Institutional Memory is Transient

Institutional memory is a powerful thing. It's a shared base of information off which new concepts are parsed, decisions are made, and shortcuts are created. A team with institutional memory is closely bonded and can make decisions rapidly and well.


It all falls apart when the institution changes. 

As it turns out, any change to the institution will decimate the team and cause the well-oiled machine to stutter. A new team member, a team member leaving, a change to the underlying assumptions of the institution, any change can be horrible for a team's ability to work together intimately. The "hive mind" is broken.

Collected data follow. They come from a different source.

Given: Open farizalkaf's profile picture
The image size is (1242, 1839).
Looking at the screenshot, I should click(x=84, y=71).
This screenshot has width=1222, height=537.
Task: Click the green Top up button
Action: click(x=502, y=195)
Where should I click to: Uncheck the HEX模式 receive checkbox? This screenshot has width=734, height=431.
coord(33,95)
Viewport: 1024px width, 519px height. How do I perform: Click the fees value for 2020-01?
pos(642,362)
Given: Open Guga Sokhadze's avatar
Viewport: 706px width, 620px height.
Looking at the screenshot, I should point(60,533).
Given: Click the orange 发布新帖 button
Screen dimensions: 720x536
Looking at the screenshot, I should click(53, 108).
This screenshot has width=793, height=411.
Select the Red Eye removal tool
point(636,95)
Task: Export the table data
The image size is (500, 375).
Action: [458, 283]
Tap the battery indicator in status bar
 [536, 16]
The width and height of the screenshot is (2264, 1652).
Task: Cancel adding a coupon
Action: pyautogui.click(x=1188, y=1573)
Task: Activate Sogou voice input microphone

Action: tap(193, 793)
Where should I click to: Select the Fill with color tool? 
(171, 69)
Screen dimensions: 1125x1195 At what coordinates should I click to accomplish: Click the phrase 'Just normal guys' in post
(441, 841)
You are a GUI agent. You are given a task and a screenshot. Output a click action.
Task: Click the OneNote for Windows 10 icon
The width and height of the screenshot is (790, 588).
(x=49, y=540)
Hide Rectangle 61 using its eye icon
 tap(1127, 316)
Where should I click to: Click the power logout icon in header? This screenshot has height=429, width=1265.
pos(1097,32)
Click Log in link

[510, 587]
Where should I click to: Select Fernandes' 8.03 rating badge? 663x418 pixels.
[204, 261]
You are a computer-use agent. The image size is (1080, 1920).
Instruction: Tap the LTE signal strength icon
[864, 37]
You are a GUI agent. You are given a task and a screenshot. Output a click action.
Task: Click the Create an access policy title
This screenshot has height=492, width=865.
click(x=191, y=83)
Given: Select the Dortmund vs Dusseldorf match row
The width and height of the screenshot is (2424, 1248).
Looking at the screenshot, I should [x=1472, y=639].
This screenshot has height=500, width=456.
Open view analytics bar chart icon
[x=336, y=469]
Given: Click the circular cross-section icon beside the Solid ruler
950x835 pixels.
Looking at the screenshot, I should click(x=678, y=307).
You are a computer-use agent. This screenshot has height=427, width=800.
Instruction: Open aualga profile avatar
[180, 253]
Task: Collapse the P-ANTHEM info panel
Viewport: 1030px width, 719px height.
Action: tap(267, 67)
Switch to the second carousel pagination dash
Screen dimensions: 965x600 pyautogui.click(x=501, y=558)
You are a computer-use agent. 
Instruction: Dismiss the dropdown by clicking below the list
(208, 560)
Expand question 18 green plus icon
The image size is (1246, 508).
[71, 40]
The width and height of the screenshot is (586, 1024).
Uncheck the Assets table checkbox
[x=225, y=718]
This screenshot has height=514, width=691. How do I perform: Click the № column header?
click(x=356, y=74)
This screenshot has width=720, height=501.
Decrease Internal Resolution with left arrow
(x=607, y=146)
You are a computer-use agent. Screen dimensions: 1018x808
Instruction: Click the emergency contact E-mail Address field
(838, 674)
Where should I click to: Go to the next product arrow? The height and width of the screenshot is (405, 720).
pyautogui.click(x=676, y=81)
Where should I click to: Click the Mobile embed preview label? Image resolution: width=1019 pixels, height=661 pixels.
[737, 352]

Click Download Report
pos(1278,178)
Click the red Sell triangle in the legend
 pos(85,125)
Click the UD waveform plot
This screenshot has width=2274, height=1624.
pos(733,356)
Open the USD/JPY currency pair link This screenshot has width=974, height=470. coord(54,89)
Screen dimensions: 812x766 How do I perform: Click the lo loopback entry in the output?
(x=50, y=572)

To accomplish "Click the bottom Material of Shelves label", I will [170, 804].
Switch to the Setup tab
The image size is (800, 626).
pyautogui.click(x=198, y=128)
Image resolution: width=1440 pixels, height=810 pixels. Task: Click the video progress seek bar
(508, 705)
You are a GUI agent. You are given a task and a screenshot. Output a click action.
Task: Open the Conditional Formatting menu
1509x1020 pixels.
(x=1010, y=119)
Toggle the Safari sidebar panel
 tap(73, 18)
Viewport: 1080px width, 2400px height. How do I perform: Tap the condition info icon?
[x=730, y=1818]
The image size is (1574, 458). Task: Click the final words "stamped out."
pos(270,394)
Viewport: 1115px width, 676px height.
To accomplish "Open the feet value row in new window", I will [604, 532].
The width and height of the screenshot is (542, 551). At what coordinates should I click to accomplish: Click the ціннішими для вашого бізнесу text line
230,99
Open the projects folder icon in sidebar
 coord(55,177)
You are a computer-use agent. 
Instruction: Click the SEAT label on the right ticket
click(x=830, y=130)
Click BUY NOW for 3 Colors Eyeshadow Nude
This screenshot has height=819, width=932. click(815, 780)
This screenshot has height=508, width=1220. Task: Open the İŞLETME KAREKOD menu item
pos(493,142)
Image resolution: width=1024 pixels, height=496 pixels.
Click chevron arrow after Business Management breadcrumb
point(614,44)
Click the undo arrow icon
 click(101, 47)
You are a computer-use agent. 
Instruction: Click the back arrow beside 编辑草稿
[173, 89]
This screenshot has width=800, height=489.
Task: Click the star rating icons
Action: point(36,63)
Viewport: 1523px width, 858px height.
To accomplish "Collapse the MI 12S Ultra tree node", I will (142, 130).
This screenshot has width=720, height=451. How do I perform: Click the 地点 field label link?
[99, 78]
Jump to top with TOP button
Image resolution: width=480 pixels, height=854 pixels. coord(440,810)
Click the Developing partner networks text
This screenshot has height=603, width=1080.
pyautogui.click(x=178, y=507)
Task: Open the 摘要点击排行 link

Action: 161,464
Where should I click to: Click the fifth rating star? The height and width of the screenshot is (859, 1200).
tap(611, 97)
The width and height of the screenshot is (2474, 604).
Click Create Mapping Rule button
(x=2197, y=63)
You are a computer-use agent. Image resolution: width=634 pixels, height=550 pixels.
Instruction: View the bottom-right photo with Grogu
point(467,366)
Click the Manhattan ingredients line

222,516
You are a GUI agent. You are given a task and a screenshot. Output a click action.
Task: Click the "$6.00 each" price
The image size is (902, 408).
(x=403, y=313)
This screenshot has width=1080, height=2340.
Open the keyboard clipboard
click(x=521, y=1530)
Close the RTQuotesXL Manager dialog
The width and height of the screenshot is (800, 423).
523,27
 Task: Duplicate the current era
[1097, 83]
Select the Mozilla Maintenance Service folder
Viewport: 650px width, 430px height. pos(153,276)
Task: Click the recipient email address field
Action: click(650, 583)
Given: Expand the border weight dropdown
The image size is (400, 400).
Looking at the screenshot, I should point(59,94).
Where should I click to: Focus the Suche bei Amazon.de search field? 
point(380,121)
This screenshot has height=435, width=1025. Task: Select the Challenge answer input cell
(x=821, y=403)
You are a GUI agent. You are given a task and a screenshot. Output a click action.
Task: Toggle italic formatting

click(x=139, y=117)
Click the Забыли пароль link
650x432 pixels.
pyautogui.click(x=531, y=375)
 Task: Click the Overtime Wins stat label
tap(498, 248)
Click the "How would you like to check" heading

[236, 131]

So, how do we preserve institutional memory?
  • Change the team slowly. Even if you could hire three people today, hire one and bring them in to the team before you hire another. In general, no more than 15% of your team should be new at any given time.
  • Write it down. Make part of the institutional memory the practice of writing down information. It may not be easily findable, but if it's written it's not totally lost. Wikis and other group-editing environments tend to be good for this.
  • Mentor. When someone new comes in, pair them with an existing team member. This type of encouraged camaraderie will help make the new person part of the institution. It also provides a clear path to impart information in a very easy (and casual) manner. Less formal teaching, more welcoming to the shared information repository that exists in the team's collective head.
Institutional memory is going to happen, and in a stable team it can be a large part of what makes the group successful. However, no group is stable forever. This group knowledge only powerful as long as it's backed by techniques to pass along the knowledge -- so that the team is strong through stability and through change.